(Beginning of Data under study)

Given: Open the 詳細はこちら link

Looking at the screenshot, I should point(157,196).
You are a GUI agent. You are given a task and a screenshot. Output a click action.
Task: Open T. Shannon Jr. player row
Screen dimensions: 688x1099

(End of Data under study)

Aim of the exercise — Each line of the data must be copied exactly as it appears.

Answer box —
Given: Open the 詳細はこちら link

Looking at the screenshot, I should point(157,196).
You are a GUI agent. You are given a task and a screenshot. Output a click action.
Task: Open T. Shannon Jr. player row
Screen dimensions: 688x1099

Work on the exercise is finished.